Assignment ▸
Looking through the records that follow, determine how many lines contain "options" and reply with that number alone.

Given records ▸
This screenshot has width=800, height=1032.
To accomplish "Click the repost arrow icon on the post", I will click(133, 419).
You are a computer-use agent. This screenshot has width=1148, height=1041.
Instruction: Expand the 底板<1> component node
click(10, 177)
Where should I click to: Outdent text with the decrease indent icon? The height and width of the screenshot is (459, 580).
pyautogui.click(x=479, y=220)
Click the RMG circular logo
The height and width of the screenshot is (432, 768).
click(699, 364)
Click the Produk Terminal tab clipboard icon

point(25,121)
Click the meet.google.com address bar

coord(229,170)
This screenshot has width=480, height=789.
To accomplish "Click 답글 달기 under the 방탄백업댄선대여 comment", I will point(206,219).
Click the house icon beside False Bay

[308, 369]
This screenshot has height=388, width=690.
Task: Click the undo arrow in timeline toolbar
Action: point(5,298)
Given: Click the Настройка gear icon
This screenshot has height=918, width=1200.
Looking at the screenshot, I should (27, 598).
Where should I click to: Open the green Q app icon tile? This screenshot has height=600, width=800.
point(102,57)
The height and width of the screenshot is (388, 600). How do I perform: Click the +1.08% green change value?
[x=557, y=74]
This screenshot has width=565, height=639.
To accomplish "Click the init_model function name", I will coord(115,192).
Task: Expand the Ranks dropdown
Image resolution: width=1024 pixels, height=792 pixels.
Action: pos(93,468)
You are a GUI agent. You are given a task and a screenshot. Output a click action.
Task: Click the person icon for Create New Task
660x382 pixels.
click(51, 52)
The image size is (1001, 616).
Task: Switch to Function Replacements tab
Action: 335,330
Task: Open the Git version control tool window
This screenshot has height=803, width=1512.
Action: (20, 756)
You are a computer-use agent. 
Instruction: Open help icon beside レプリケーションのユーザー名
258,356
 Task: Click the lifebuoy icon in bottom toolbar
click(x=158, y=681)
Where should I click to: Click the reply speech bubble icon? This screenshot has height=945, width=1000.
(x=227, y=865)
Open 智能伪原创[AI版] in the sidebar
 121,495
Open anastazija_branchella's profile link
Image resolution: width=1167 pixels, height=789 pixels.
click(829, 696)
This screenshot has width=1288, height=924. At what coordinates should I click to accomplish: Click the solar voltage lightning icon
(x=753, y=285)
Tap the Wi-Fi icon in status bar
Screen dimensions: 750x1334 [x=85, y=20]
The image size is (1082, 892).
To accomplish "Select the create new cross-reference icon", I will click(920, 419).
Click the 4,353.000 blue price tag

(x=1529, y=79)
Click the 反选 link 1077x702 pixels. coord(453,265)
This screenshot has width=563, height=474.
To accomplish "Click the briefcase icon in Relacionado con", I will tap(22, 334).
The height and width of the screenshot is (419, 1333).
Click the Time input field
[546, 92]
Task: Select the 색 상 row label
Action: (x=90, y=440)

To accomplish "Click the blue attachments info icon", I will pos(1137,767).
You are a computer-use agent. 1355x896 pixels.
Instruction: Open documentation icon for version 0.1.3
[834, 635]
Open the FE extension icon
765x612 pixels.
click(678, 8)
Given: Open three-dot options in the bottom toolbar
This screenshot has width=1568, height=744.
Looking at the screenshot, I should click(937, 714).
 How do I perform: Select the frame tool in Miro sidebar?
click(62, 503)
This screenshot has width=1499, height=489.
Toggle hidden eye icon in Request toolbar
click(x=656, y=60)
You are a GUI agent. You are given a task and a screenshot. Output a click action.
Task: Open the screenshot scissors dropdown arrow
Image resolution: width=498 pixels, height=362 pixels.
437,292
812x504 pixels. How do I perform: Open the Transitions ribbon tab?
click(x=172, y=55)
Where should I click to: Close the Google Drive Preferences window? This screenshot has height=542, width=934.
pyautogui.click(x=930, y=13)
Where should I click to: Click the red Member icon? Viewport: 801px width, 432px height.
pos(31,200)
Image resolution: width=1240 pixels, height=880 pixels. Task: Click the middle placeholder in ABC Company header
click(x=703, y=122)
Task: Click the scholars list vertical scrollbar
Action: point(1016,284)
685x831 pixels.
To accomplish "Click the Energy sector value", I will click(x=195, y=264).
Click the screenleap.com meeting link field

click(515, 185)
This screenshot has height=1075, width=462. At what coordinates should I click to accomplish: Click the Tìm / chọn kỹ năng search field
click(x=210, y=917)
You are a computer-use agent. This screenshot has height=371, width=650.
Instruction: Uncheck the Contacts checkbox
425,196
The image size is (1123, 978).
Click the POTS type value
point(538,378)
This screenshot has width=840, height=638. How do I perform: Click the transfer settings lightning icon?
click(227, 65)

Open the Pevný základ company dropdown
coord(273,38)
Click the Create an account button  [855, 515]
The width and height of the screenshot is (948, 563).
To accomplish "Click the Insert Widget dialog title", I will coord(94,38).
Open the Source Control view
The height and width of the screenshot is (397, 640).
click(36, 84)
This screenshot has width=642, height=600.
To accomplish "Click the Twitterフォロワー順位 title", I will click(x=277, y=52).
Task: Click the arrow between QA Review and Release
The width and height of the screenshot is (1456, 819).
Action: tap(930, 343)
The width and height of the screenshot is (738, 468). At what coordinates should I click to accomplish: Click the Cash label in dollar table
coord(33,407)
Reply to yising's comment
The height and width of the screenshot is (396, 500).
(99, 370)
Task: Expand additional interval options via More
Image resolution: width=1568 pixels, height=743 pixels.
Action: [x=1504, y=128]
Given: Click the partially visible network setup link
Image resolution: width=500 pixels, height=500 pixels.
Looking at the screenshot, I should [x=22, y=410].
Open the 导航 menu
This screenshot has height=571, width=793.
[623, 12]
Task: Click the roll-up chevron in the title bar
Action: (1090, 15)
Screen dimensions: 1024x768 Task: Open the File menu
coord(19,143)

Completed task ▸
2